> EXERCISE REQUIREMENTS
All lines from the one containing "You are a computer-use" through the last line of the listing should be given again exactly, with no pictures.

**** DATA SECTION

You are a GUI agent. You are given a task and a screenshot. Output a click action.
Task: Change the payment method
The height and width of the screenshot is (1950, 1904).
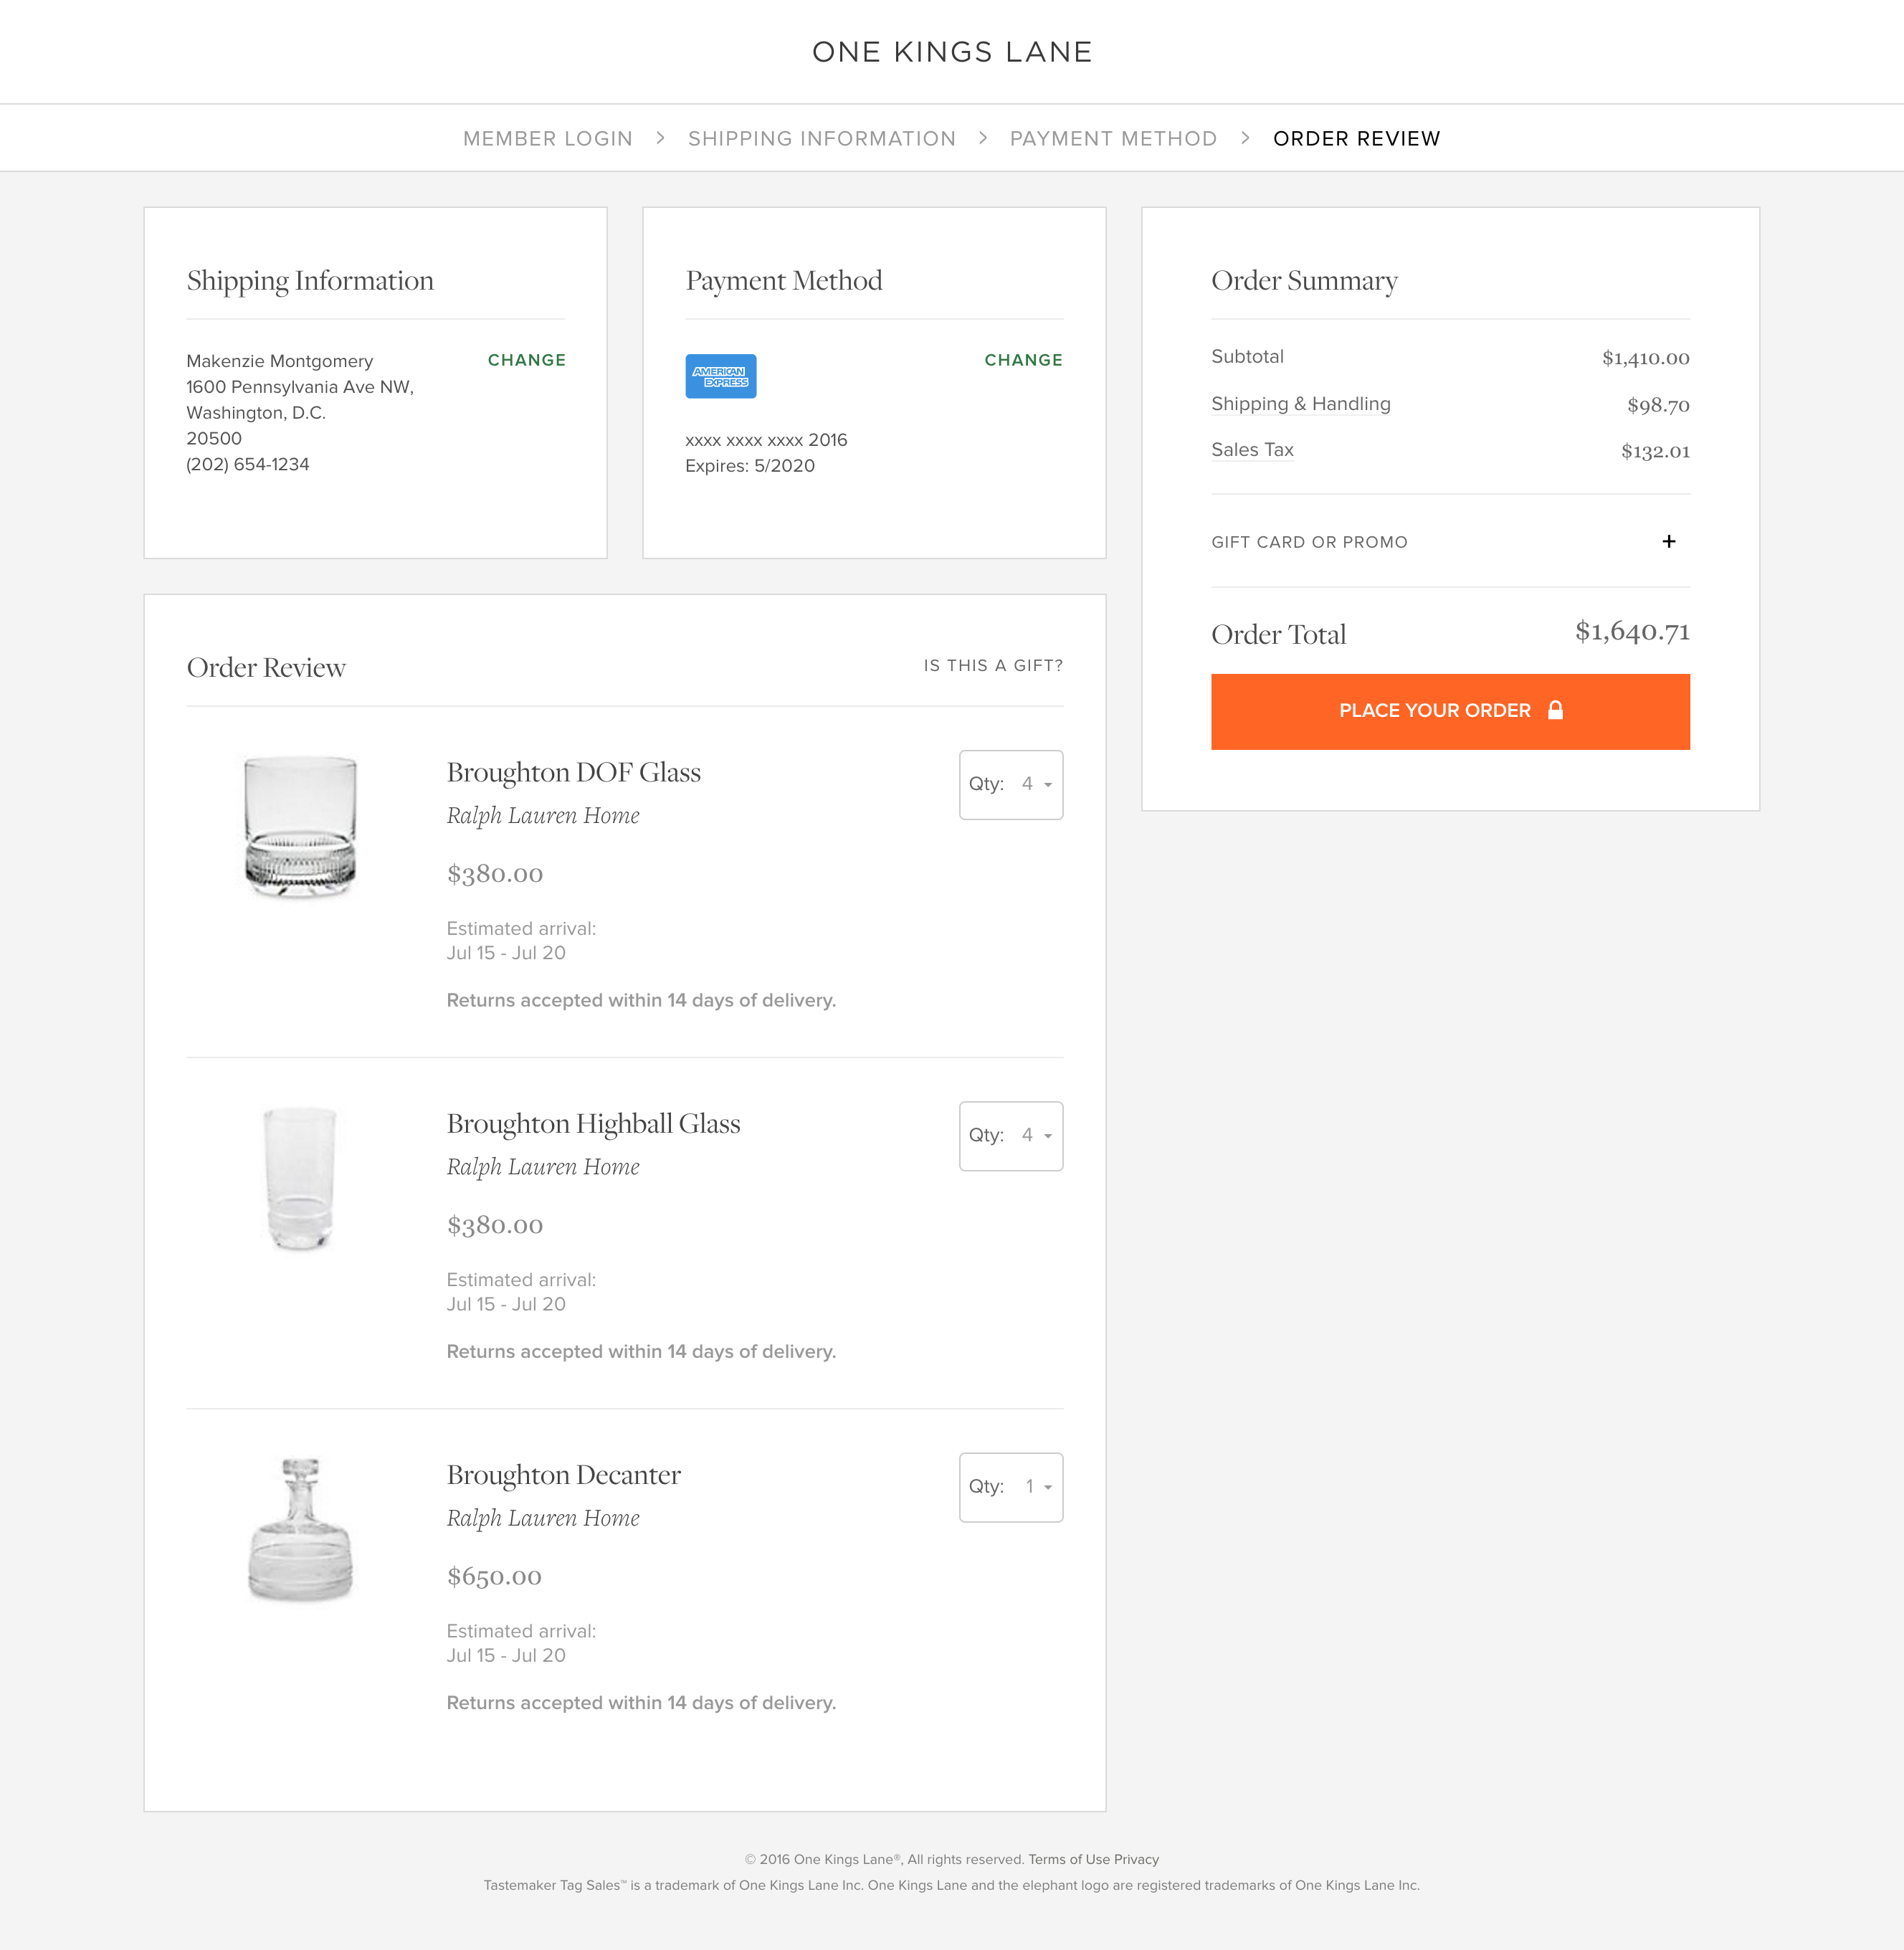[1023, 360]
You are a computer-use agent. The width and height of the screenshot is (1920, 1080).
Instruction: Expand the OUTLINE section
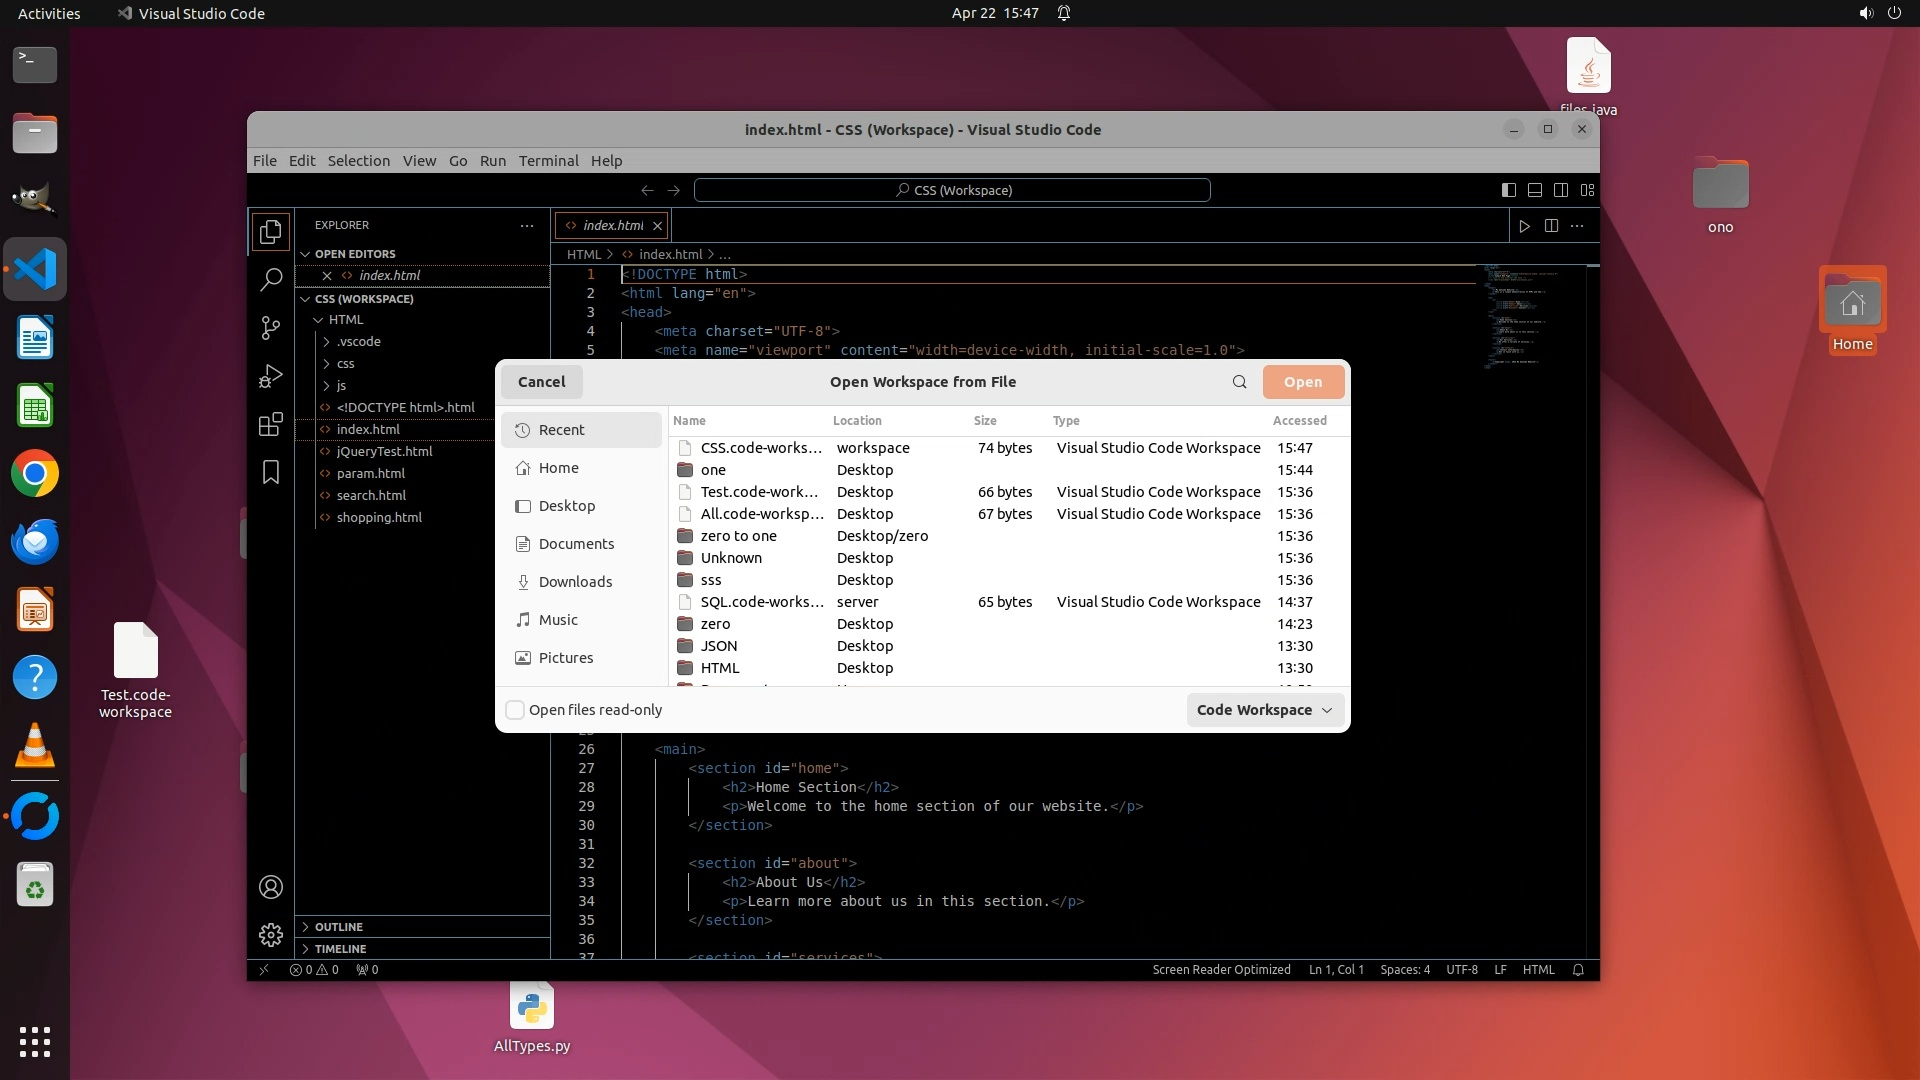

********

> FINISHED TASK
You are a computer-use agent. The width and height of the screenshot is (1920, 1080).
Instruction: Expand the OUTLINE section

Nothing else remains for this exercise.